Professor Zhang Pingdan's Team Published Academic Paper in Economic Research
Time :2025-11-07

Recently, the paper Energy Conservation Target Constraints and Supply Chain Carbon Emission Reduction was published in the 7th issue of Economic Research (2025). The first author of the paper is Tu Xiwei, a 2024 doctoral graduate from BNUBS, and the corresponding author is Professor Zhang Pingdan of BNUBS.

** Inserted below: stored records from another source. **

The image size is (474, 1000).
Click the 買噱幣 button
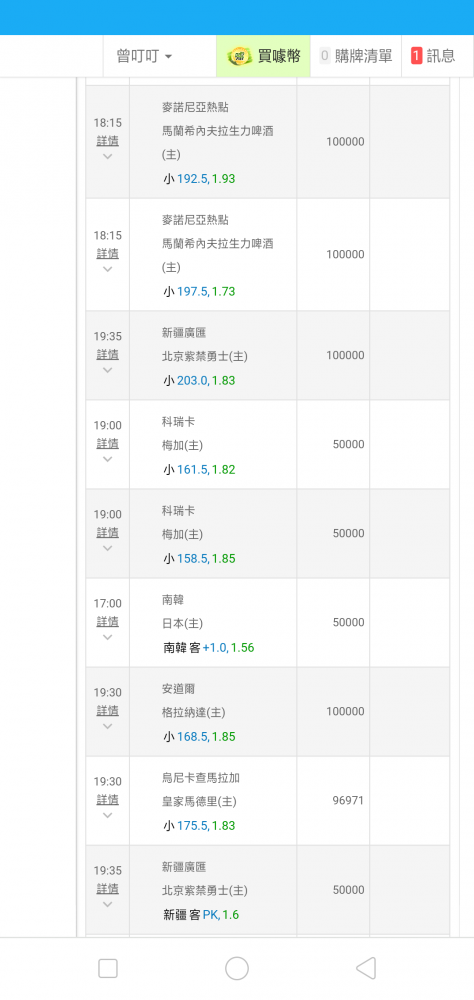(x=263, y=56)
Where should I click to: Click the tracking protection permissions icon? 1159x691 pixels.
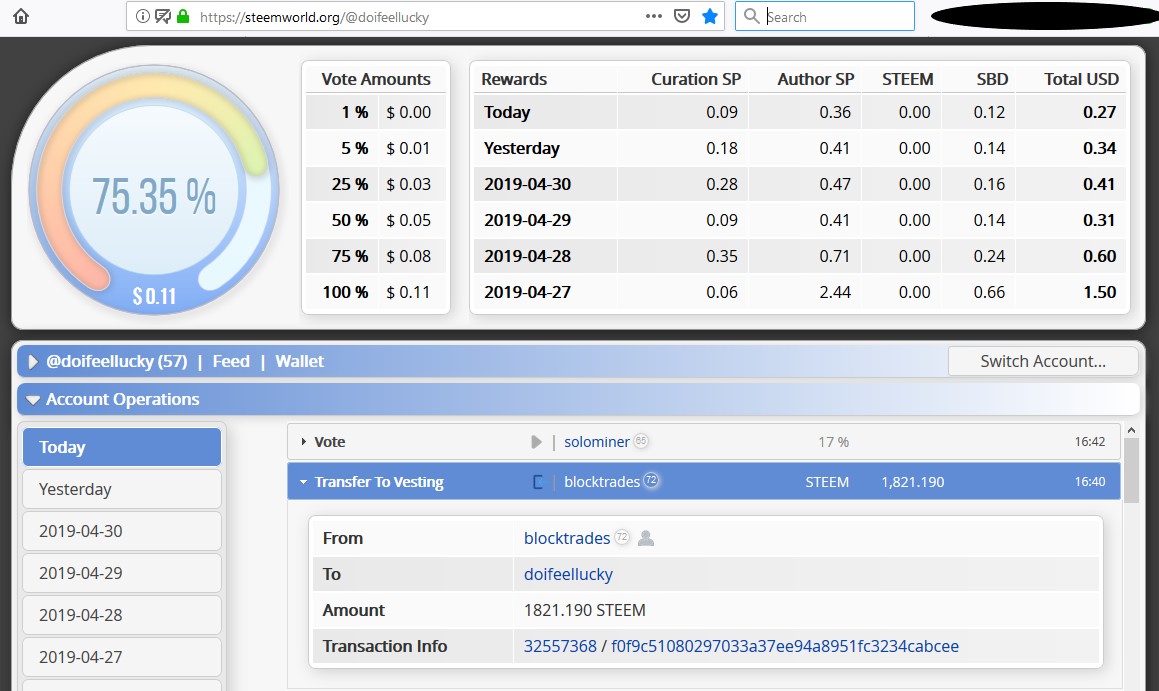162,16
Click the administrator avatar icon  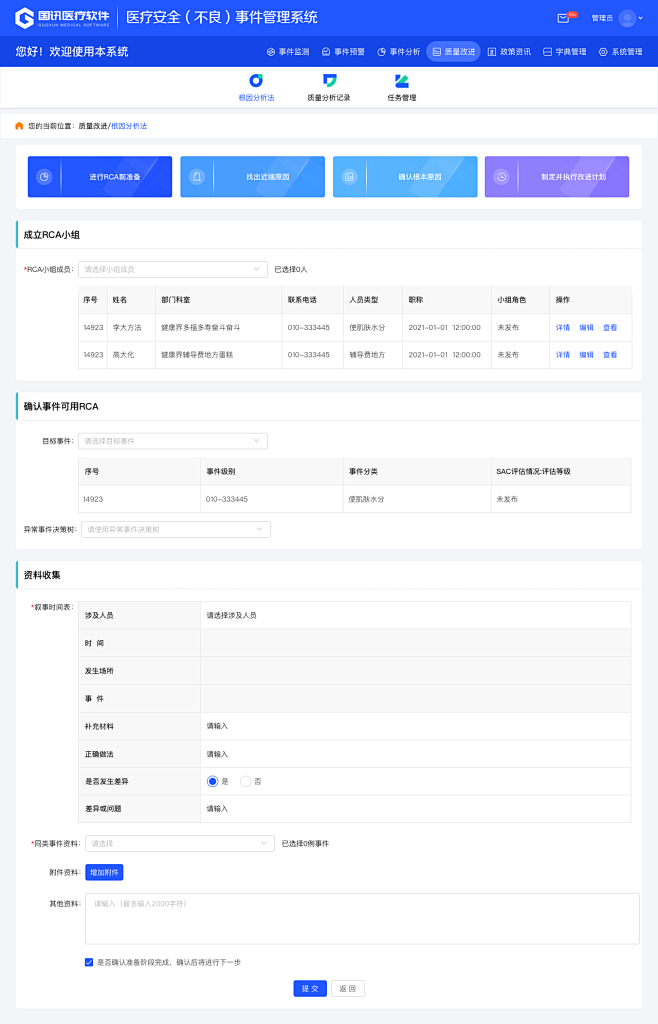click(x=627, y=18)
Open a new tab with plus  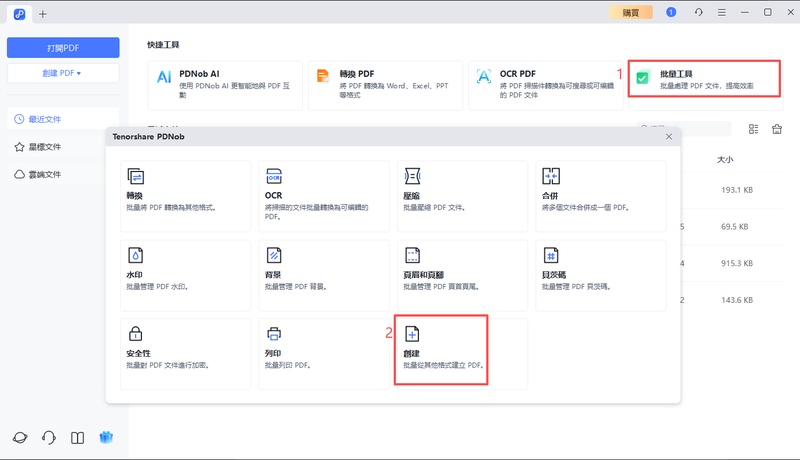43,13
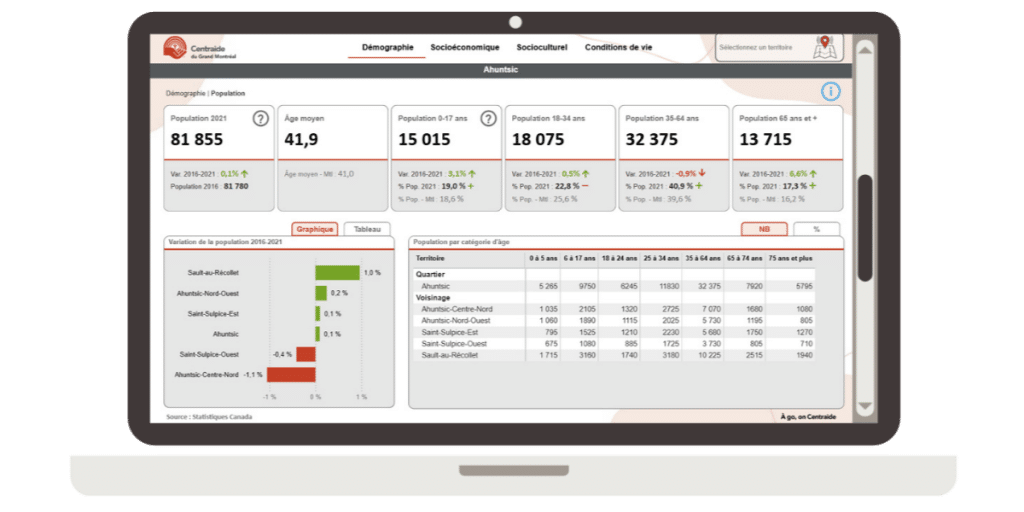Open help icon on Population 0-17 ans card
Viewport: 1024px width, 512px height.
(488, 118)

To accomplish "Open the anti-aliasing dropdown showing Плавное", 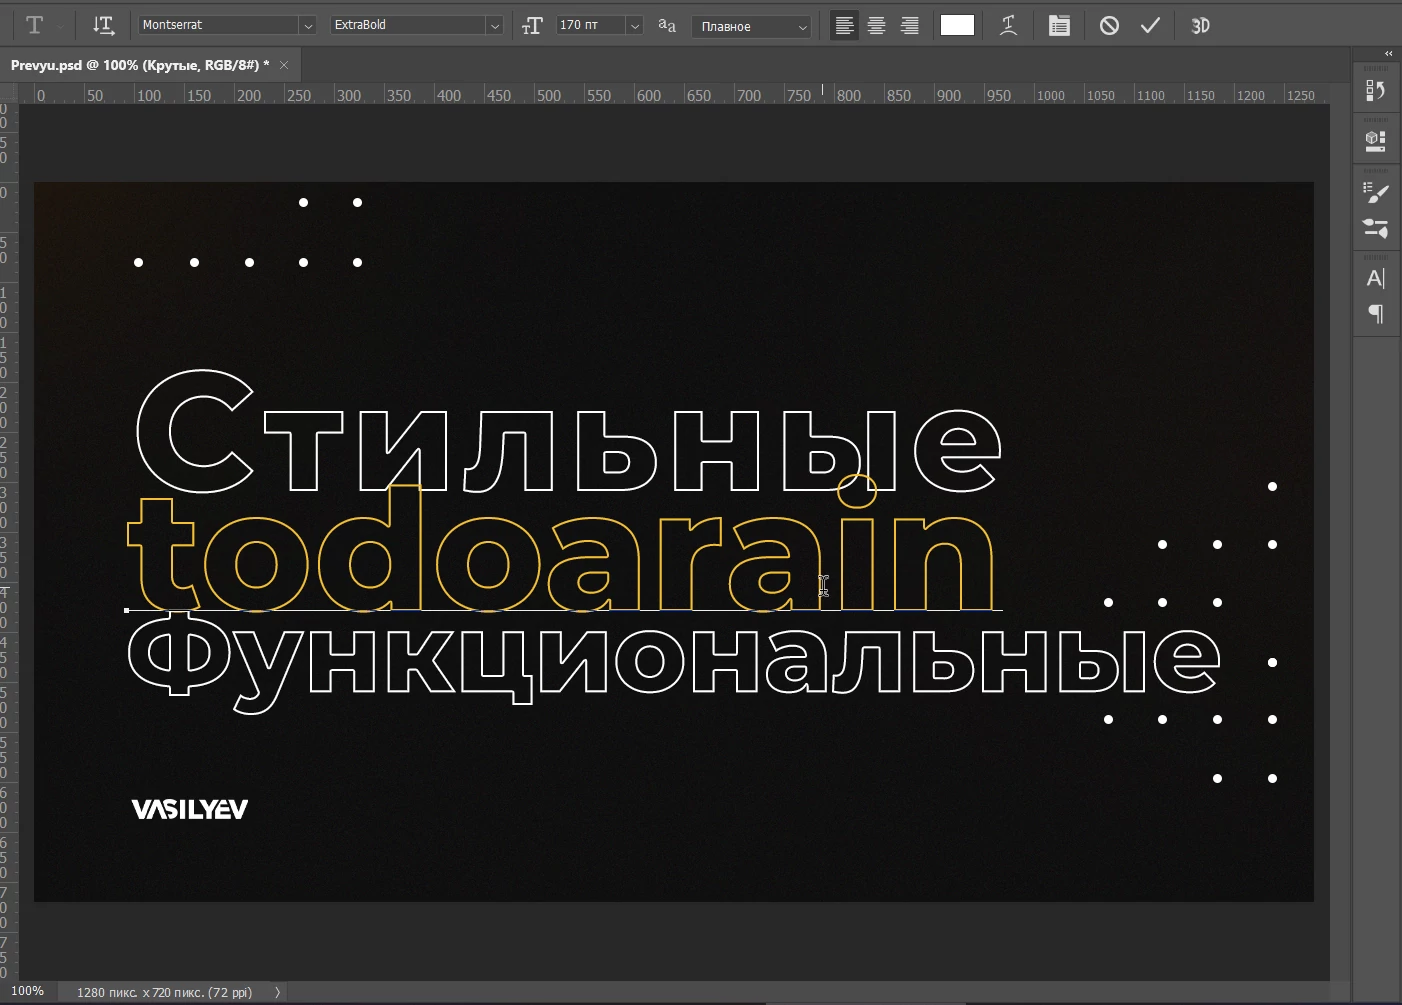I will tap(803, 26).
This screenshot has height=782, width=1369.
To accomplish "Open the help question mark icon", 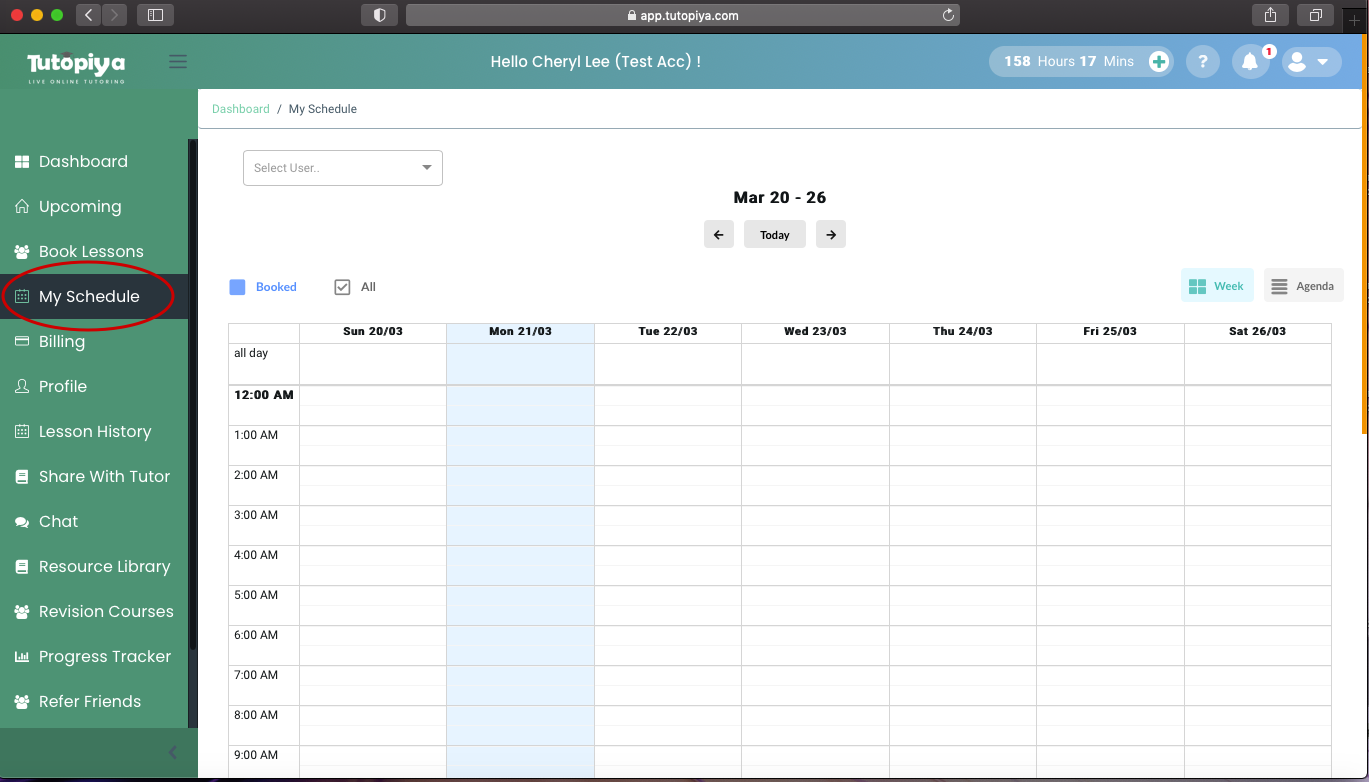I will pyautogui.click(x=1202, y=62).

Based on the supply chain matching data of listed companies, the paper explores the impact and mechanism of the Implementation Plan for Energy Conservation and Low-Carbon Actions of Ten Thousand Enterprises on carbon emissions at each node of the supply chain. The study finds that this energy conservation and emission reduction policy can significantly curb carbon emissions of regulated enterprises and upstream suppliers, but its effect on downstream customers' carbon emissions is not significant. Mechanism analysis shows that the policy promotes carbon emission reduction of regulated enterprises through capacity adjustment and green low-carbon technological innovation, and achieves carbon emission reduction of upstream suppliers through supply-demand matching and supply chain competition. However, the green low-carbon technological innovation mechanism is not significant among upstream suppliers and downstream customers. Further research reveals that the policy has promoted the transformation of urban economic structure towards the tertiary industry, but faces certain resource misallocation and economic efficiency losses.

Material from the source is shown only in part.